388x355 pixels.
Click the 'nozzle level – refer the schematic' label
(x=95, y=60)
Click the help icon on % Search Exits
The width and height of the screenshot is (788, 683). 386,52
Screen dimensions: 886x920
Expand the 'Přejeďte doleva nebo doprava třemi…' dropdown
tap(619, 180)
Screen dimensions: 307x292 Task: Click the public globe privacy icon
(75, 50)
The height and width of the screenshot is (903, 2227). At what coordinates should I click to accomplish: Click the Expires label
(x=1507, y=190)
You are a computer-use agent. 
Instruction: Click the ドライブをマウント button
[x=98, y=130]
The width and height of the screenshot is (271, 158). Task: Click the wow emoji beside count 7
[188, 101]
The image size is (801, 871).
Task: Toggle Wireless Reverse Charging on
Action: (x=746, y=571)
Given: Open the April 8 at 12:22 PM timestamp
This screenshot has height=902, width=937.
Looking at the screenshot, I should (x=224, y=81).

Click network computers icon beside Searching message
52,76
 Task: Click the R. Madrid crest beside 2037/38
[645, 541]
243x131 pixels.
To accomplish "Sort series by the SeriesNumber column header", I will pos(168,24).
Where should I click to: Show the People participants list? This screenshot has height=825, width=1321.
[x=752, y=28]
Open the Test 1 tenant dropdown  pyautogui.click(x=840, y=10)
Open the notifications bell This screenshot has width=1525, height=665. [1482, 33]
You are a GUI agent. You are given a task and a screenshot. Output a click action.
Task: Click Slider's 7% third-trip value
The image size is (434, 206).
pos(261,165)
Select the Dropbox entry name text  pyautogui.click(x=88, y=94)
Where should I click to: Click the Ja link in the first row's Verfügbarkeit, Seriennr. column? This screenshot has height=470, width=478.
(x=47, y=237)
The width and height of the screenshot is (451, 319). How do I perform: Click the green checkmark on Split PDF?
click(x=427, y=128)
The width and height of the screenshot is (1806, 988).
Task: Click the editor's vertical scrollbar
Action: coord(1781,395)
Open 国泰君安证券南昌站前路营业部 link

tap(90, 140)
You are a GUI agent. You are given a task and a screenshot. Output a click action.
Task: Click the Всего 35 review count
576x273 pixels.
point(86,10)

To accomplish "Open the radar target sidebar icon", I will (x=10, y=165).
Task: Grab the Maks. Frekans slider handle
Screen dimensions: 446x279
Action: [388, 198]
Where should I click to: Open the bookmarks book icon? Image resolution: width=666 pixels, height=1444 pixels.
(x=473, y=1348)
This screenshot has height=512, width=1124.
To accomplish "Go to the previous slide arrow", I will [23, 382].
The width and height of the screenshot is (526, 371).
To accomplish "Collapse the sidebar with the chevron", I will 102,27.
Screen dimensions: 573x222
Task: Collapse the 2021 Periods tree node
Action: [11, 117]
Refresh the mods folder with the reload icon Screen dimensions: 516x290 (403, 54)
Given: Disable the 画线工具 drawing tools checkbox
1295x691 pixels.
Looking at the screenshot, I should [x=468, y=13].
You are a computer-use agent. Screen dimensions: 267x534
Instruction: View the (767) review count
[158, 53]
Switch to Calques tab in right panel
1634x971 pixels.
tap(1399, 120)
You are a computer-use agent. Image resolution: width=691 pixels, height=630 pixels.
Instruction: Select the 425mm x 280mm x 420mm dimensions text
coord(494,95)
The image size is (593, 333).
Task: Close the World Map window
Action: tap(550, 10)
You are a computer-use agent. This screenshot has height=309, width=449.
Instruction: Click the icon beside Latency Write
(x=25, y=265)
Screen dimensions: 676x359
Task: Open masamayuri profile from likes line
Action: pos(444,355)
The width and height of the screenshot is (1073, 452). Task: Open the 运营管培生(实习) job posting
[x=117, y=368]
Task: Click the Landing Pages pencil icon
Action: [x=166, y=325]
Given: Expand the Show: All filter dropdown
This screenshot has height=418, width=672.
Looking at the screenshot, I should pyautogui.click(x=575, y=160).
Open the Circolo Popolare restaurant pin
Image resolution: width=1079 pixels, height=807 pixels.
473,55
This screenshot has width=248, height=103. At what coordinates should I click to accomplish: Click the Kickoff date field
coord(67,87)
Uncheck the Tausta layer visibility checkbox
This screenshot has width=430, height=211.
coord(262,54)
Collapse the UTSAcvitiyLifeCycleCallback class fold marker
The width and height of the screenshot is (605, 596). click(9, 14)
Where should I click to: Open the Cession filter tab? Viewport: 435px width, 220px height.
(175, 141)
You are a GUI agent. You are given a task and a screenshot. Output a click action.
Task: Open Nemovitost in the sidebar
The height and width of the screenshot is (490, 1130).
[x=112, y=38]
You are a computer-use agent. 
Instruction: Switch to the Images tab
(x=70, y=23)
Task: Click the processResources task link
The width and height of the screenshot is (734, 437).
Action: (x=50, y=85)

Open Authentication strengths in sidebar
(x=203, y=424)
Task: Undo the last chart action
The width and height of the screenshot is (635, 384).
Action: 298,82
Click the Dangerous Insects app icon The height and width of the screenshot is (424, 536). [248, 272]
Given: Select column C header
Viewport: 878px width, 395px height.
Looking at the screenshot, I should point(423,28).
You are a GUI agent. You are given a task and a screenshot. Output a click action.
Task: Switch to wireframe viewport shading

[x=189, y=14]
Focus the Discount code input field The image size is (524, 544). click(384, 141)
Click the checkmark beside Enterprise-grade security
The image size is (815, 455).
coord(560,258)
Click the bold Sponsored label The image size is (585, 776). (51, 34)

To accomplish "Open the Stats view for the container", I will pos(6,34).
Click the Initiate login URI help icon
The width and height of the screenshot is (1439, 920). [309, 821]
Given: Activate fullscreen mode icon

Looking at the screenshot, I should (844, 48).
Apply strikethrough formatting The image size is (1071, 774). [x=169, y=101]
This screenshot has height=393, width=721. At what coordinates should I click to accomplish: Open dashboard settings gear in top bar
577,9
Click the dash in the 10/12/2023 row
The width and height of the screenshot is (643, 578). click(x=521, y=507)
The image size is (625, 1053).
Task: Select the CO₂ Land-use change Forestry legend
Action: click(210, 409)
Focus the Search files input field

========

Lines that include the word "input" — how many are there in the data? Answer with the number alone.

# RESULT FOR THIS TASK
2